Toledo — wo sich mittelalterliche Kulturen auf faszinierende Weise begegnen

Toledo — wo sich mittelalterliche Kulturen auf faszinierende Weise begegnen

VON EINEM ERWACHET!-MITARBEITER IN SPANIEN

MITTEN auf der Iberischen Halbinsel liegt ein Bergvorsprung aus Granit, der auf drei Seiten vom Río Tajo geschützt ist. Der Fluss hat sich hier über Jahrhunderte hinweg eine tiefe Schlucht gegraben. Auf dem strategisch günstig gelegenen Vorsprung entstand schließlich die Stadt Toledo — ein Name, der mittlerweile zum Synonym für Spanien und die spanische Kultur geworden ist.

Bei einem Rundgang durch die engen, verwinkelten Gassen der Altstadt Toledos fühlt man sich unwillkürlich ins Mittelalter zurückversetzt. Die Tore, Burgen und Brücken der Stadt haben ihr mittelalterliches Flair behalten und sind stumme Zeugen einer Zeit, als Toledo zu den bedeutendsten Städten Europas gehörte.

Toledo ist jedoch keine typisch europäische Stadt. Selbst der Bahnhof hat einen orientalischen Touch. Schaut man sich die Bauwerke und das Kunsthandwerk in der Stadt etwas genauer an, sieht man, dass hier mehrere Kulturen im Laufe der Jahrhunderte ihre Künste entfaltet haben. Zur Zeit ihrer Hochblüte vor rund 700 Jahren war die Stadt in der Tat ein Schmelztiegel mittelalterlicher Kulturen.

Gemischte Kulturen

Bevor die Römer nach Spanien kamen, hatten bereits die Keltiberer eine Stadt an dieser strategisch wichtigen Stelle errichtet. Die Römer nannten sie Toletum (von tollitum: in die Höhe gehoben) und machten sie zu einer ihrer Provinzhauptstädte. Der römische Geschichtsschreiber Livius schrieb über Toledo, sie sei „eine nur kleine Stadt, aber an einer geschützten Stelle“. Als das Römische Reich zerfiel und die Westgoten Spanien einnahmen, machten auch sie Toledo zu ihrer Hauptstadt. Hier lehnte König Rekkared im 6. Jahrhundert den Arianismus ab und ebnete so den Weg dafür, dass Spanien eine Hochburg des Katholizismus wurde und Toledo Sitz des Primas von Spanien.

Das religiöse Leben veränderte sich, als Toledo vom 8. bis 11. Jahrhundert unter das muslimische Kalifat zu stehen kam. Aus dieser Zeit stammen die engen Gassen im alten Stadtkern. Dank der toleranten Mauren gab es in Toledo eine friedliche Koexistenz von christlichen, jüdischen und muslimischen Kulturen. 1085 bezwang schließlich Alfons VI. (ein katholischer König) die Stadt. Dennoch blieben die verschiedenen Kulturen etliche Jahrhunderte nebeneinander bestehen.

Auszug aus einem Datensatz
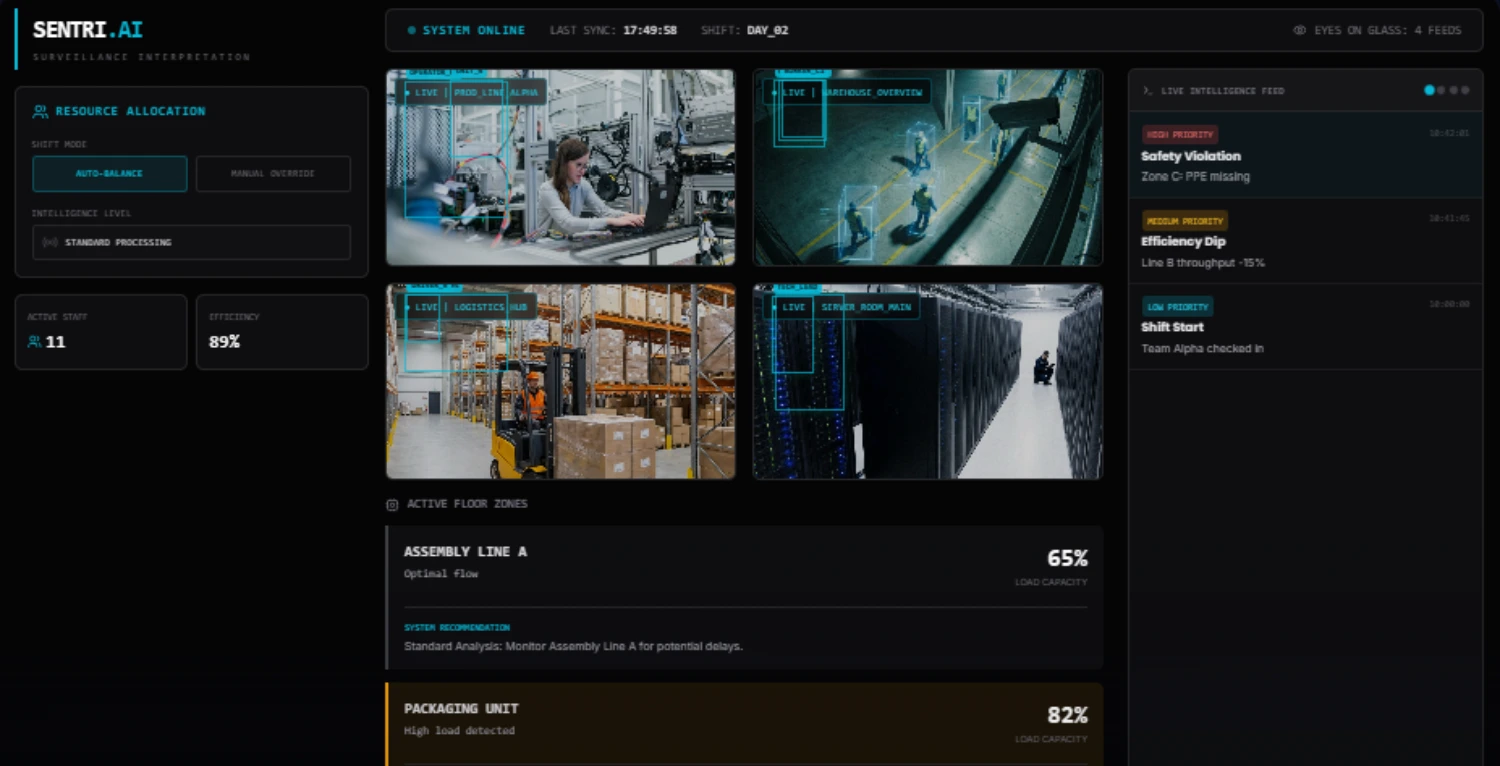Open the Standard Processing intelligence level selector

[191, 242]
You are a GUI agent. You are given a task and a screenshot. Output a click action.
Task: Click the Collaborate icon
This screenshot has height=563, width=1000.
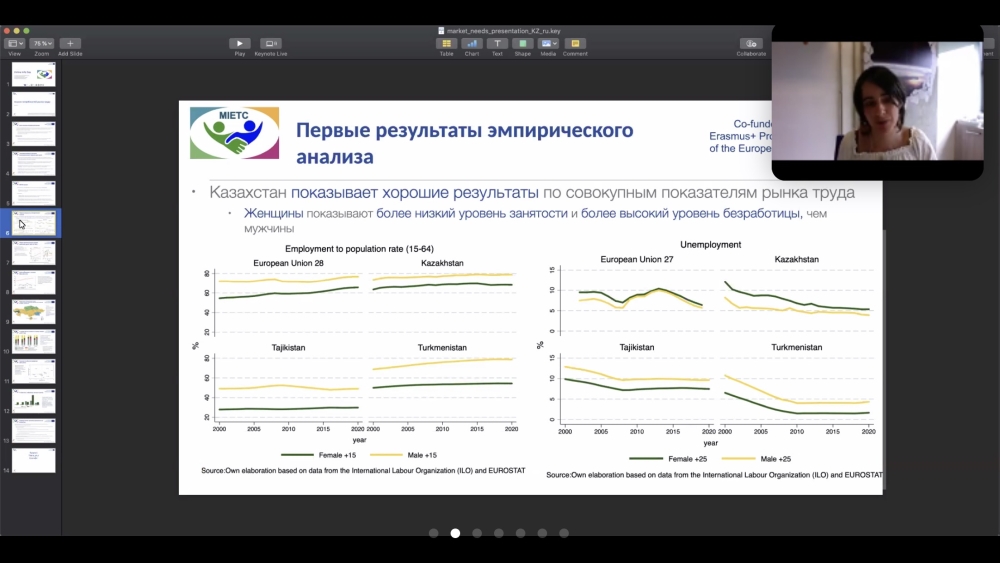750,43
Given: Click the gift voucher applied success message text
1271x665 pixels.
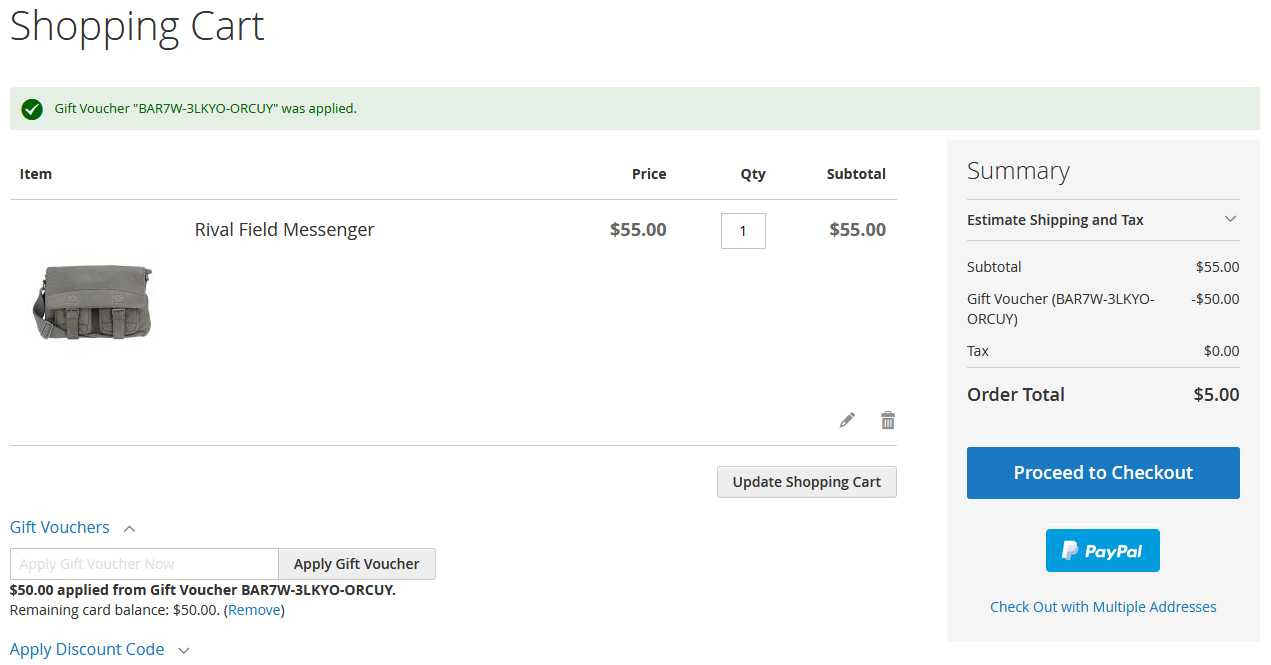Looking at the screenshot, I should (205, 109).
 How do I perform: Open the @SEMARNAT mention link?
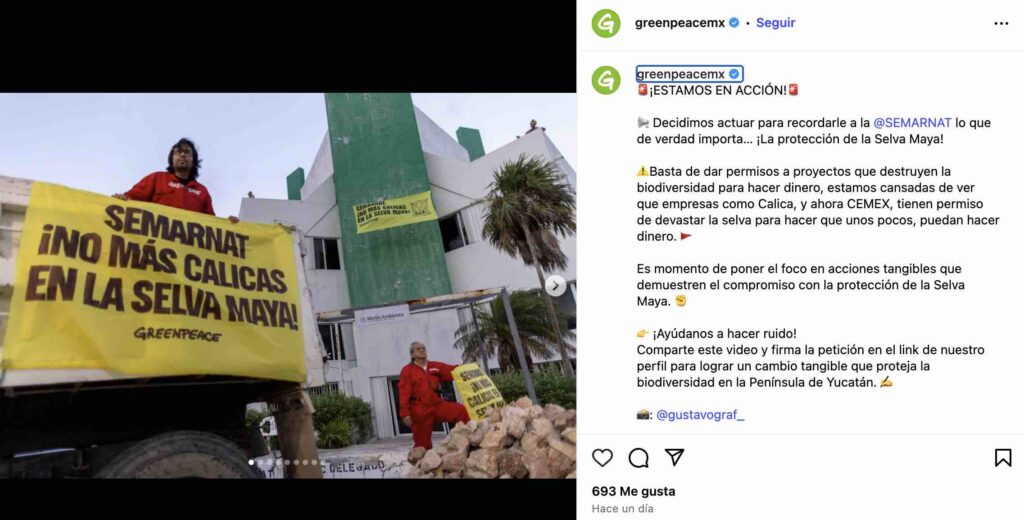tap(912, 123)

ZU ERLEDIGENDE AUFGABEN »
**A)** Welchen Namen gaben die Römer der Stadt laut dem Text über Toledo?
**B)** Gib in den Datensätzen alles von der Zeile mit „You are a GUI“ bis zum Ende der Datensätze erneut wieder und setze dabei „Produce“ anstelle von „Output“, ohne sonst etwas zu ändern. Die Bilder bleiben in der Antwort weg.

LÖSUNGEN »
**A)** Toletum

**B)**
You are a GUI agent. You are given a task and a screenshot. Produce a click action.
Task: Click the Collaborate icon
This screenshot has height=563, width=1000.
750,43
Given: Click the gift voucher applied success message text
1271x665 pixels.
Looking at the screenshot, I should (205, 109).
 How do I perform: Open the @SEMARNAT mention link?
tap(912, 123)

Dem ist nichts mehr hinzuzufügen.